> What needs to be done: Reproduce the stretch of material from the line containing "You are a computer-use agent. 1120x1065" through the line containing "point(152,88)", with both of those lines included and every line kept unchanged.
>> begin
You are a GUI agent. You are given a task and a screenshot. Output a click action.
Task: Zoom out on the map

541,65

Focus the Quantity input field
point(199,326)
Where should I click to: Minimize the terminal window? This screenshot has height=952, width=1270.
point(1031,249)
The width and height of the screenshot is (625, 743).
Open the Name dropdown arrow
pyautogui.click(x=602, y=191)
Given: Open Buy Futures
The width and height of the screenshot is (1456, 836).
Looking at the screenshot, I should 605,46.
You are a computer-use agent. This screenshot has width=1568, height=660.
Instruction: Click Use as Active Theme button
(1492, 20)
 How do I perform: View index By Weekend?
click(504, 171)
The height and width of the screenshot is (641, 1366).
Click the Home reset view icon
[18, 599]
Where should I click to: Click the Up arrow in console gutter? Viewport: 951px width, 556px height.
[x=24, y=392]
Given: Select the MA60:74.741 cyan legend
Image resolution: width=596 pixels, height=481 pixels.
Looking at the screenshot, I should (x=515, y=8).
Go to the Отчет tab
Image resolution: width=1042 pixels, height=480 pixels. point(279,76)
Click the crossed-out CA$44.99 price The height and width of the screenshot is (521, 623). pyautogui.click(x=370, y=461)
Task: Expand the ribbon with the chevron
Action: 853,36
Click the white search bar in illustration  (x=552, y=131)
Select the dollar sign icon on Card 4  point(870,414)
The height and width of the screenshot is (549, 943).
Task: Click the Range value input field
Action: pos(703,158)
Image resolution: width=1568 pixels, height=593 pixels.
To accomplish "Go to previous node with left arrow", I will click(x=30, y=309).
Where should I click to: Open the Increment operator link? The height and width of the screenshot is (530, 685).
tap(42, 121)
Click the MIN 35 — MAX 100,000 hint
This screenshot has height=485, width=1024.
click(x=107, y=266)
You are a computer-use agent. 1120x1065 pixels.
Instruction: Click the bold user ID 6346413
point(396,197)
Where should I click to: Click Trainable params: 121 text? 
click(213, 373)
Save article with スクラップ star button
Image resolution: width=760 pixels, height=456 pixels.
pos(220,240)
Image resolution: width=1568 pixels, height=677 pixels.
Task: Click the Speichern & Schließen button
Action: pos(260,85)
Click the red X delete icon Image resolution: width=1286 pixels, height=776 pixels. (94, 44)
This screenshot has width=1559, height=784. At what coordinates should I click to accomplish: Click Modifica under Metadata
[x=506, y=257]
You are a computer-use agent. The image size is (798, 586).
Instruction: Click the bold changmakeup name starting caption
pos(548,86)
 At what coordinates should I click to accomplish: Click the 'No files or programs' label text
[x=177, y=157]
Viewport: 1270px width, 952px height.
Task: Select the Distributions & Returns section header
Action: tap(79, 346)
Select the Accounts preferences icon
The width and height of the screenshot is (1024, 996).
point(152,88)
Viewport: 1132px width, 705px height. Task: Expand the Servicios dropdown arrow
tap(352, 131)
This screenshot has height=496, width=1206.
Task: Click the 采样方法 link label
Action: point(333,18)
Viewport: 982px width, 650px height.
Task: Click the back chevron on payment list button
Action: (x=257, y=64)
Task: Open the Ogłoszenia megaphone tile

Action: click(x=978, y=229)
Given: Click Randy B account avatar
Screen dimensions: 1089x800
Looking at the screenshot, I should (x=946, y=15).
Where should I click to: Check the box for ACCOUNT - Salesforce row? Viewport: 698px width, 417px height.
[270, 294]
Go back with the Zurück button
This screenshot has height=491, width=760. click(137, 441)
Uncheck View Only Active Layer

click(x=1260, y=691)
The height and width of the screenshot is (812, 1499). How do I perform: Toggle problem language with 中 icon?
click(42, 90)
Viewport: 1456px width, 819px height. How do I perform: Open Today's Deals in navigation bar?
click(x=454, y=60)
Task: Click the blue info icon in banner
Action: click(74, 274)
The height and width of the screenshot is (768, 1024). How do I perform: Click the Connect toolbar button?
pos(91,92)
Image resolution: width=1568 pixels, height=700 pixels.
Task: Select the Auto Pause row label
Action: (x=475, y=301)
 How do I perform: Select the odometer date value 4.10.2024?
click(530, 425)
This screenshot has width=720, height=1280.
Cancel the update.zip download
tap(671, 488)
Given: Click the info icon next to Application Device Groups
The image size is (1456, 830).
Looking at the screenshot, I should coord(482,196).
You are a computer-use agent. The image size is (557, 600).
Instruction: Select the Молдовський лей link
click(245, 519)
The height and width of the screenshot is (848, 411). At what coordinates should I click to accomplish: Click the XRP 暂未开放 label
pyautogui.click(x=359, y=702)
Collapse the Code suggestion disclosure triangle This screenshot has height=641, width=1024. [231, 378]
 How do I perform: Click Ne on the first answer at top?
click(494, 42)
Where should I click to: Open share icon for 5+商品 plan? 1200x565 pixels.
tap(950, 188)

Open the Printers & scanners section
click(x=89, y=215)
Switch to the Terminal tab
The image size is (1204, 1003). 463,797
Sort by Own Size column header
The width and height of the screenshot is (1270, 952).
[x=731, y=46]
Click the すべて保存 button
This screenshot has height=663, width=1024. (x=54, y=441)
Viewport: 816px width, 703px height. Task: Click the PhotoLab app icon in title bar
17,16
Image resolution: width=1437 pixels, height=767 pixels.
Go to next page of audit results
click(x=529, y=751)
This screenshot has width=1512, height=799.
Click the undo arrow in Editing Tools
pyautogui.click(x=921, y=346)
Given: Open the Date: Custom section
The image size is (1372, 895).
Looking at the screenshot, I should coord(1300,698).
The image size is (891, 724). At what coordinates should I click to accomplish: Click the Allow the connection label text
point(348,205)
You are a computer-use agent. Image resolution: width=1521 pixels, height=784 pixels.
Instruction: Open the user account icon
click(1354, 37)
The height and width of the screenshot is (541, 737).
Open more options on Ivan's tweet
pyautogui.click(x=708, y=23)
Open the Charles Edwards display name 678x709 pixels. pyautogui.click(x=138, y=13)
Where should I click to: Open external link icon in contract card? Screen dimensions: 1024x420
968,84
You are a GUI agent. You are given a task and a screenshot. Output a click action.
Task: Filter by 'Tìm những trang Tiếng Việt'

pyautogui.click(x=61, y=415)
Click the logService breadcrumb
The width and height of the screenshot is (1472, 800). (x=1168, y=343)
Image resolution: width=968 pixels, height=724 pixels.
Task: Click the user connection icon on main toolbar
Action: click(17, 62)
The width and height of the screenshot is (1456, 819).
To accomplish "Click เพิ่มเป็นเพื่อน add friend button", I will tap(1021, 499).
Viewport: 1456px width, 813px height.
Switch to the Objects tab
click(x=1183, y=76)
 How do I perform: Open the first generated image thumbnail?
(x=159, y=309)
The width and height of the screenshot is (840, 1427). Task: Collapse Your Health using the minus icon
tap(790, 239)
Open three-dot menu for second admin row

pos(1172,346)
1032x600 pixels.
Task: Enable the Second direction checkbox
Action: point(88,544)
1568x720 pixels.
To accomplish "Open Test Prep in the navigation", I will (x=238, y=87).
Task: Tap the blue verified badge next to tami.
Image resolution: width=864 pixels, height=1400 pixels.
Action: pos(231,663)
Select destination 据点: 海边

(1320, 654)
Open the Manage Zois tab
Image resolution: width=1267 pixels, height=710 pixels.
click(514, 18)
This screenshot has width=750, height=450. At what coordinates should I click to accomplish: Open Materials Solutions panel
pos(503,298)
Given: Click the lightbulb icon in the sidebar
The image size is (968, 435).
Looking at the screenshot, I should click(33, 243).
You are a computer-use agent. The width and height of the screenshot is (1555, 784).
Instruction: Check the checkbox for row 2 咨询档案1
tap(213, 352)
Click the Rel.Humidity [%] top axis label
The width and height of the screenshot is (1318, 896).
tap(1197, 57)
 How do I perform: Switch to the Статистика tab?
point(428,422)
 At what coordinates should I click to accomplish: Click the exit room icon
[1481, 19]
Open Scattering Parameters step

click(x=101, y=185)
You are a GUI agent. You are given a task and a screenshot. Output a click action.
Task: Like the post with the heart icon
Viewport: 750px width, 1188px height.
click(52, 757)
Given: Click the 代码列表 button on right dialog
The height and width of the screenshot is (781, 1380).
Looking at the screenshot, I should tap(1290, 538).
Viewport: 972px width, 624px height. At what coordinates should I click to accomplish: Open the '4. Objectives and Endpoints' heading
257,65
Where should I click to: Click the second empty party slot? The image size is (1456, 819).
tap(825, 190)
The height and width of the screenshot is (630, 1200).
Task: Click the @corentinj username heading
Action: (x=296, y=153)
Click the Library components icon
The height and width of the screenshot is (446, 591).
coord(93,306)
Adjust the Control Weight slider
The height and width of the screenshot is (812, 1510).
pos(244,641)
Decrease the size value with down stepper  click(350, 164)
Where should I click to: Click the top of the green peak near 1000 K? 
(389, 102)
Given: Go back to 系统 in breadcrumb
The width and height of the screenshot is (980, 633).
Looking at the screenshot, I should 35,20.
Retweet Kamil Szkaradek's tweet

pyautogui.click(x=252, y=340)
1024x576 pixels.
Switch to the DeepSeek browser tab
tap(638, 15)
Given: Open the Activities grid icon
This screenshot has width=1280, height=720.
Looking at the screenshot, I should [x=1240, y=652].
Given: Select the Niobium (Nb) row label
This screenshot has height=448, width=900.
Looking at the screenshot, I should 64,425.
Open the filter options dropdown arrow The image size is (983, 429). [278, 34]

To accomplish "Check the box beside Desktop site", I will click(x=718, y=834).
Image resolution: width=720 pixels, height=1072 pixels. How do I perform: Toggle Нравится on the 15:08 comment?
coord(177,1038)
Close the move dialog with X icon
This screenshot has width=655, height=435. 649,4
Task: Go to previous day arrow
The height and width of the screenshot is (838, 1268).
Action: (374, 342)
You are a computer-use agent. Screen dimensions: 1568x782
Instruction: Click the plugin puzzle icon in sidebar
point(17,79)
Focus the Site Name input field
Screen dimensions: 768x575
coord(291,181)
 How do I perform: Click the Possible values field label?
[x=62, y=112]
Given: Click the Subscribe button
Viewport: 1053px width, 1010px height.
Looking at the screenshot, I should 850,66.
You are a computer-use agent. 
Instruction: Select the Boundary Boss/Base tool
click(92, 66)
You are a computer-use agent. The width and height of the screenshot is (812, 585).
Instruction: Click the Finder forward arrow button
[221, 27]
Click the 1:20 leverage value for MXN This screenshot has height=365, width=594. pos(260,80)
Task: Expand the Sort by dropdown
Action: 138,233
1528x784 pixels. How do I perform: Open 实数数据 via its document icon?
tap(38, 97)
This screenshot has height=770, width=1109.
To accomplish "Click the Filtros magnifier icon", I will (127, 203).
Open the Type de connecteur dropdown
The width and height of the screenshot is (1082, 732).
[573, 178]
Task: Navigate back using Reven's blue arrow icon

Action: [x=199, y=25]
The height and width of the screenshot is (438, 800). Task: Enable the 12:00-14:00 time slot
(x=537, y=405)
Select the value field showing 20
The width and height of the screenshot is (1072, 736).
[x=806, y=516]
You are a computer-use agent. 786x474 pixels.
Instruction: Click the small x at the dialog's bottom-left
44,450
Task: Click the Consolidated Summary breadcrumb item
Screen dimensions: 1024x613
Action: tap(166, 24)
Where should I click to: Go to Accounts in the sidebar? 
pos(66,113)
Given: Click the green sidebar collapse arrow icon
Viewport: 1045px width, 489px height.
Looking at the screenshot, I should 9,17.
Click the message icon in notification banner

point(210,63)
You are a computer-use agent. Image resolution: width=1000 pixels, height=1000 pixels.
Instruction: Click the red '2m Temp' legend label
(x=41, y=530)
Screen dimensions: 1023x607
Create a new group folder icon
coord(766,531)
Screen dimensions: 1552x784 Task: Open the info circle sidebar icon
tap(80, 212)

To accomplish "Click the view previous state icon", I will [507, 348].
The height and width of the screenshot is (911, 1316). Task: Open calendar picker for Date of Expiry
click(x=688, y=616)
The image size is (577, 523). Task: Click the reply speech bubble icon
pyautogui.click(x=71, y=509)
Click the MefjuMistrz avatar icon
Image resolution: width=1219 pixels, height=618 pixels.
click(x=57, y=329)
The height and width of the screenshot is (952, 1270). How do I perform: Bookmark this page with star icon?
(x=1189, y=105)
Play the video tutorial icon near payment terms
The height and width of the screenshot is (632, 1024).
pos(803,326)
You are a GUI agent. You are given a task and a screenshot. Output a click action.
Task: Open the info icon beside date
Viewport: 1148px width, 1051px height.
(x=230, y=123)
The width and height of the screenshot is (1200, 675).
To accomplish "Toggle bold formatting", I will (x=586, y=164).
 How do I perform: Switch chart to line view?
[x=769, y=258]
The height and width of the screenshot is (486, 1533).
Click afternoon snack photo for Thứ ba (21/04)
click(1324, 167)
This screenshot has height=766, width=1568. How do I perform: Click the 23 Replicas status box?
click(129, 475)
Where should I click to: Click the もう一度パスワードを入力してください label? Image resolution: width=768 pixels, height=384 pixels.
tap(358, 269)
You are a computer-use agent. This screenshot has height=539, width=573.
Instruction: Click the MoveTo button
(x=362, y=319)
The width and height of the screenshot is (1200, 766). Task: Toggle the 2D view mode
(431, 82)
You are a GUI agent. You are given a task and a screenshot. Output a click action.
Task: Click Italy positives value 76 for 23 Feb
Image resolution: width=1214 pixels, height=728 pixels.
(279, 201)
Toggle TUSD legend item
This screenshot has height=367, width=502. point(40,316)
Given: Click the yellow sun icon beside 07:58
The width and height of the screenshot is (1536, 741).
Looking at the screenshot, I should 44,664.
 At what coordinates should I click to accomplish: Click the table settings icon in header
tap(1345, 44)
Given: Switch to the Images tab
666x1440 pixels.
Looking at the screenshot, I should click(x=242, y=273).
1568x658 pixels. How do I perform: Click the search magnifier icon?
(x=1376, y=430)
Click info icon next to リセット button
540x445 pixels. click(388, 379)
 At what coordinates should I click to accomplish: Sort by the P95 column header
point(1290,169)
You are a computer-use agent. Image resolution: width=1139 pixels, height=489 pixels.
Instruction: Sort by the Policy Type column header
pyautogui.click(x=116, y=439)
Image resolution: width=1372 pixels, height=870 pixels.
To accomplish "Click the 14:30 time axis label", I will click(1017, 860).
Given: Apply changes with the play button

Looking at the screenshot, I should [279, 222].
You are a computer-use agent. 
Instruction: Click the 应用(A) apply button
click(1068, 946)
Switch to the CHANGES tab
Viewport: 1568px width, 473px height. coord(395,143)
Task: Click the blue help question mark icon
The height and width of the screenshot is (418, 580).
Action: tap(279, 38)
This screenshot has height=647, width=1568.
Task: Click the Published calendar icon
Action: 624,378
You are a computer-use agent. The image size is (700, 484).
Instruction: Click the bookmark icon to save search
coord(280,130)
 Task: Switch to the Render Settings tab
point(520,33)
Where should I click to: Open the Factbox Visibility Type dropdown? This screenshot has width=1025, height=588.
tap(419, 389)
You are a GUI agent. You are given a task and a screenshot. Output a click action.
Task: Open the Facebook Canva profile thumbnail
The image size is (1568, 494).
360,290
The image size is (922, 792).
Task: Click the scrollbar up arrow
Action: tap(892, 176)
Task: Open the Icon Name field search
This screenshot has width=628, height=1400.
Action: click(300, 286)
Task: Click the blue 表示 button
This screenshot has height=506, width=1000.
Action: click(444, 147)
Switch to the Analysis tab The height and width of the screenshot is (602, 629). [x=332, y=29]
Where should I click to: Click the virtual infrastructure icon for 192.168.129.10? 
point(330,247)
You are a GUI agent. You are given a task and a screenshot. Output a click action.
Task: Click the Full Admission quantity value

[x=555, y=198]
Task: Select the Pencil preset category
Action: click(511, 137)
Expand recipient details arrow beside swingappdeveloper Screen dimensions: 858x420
>> end
> The solution:
You are a computer-use agent. 1120x1065 pixels.
Instruction: Click the bold user ID 6346413
point(396,197)
Where should I click to: Click Trainable params: 121 text? 
click(213, 373)
Save article with スクラップ star button
Image resolution: width=760 pixels, height=456 pixels.
pos(220,240)
Image resolution: width=1568 pixels, height=677 pixels.
Task: Click the Speichern & Schließen button
Action: pos(260,85)
Click the red X delete icon Image resolution: width=1286 pixels, height=776 pixels. (94, 44)
This screenshot has width=1559, height=784. At what coordinates should I click to accomplish: Click Modifica under Metadata
[x=506, y=257]
You are a computer-use agent. The image size is (798, 586).
Instruction: Click the bold changmakeup name starting caption
pos(548,86)
 At what coordinates should I click to accomplish: Click the 'No files or programs' label text
[x=177, y=157]
Viewport: 1270px width, 952px height.
Task: Select the Distributions & Returns section header
Action: tap(79, 346)
Select the Accounts preferences icon
The width and height of the screenshot is (1024, 996).
point(152,88)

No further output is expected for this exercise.